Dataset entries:

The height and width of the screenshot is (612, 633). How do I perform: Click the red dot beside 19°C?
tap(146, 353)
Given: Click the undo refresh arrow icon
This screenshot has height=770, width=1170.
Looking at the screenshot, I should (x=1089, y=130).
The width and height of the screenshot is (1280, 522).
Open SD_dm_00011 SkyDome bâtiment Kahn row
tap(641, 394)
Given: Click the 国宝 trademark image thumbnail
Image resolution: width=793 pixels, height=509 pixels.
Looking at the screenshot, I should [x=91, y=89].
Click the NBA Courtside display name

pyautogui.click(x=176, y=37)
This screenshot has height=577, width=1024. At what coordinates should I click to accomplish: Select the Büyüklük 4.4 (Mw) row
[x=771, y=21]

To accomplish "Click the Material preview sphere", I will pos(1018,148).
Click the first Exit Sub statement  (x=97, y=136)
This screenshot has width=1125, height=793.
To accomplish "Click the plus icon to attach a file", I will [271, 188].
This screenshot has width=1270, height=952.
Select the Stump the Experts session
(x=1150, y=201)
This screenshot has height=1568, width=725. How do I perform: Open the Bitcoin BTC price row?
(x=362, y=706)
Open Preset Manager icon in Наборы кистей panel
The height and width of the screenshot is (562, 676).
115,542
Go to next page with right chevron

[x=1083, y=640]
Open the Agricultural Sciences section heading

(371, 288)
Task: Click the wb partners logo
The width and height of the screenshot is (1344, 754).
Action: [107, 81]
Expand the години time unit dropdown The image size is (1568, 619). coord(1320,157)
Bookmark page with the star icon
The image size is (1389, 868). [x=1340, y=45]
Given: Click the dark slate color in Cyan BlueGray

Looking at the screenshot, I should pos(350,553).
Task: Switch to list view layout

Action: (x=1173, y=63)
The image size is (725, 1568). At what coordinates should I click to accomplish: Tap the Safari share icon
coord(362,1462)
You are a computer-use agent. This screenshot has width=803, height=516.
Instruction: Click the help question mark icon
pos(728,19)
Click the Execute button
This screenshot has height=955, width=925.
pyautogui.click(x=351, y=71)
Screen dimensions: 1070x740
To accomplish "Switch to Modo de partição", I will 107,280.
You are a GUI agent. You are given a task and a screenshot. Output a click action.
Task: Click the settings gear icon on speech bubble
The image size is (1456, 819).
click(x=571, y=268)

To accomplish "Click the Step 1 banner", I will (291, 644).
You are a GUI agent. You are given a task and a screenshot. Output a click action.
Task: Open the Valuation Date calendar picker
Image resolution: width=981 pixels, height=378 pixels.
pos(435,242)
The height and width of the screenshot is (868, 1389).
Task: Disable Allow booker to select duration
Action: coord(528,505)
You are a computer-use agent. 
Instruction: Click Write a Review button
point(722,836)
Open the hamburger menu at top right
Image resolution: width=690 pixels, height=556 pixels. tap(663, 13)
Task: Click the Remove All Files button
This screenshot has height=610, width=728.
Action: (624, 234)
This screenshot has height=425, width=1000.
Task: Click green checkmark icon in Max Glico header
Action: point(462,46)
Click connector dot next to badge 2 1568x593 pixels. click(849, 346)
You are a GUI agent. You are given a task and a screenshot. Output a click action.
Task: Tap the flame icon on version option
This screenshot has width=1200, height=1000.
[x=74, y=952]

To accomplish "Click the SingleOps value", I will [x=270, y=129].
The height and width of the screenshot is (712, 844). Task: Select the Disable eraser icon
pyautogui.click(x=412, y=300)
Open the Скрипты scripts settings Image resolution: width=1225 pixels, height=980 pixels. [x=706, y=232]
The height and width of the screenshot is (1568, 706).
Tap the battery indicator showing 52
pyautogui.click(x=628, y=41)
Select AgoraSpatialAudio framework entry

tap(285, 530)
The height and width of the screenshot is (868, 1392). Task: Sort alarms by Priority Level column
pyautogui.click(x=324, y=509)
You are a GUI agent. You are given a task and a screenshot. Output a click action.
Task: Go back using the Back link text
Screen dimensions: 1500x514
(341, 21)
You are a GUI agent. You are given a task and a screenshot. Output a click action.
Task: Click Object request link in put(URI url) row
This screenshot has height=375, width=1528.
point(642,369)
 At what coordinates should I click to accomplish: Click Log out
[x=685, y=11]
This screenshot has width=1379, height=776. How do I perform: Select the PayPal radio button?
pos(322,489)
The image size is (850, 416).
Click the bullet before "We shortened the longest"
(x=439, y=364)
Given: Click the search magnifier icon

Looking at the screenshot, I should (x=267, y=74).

ASSIGNMENT.
In the lines above, locate the string "computer". Copy every line where it occurs.

REPLY.
You are a computer-use agent. This screenshot has width=803, height=516.
You are a computer-use agent. 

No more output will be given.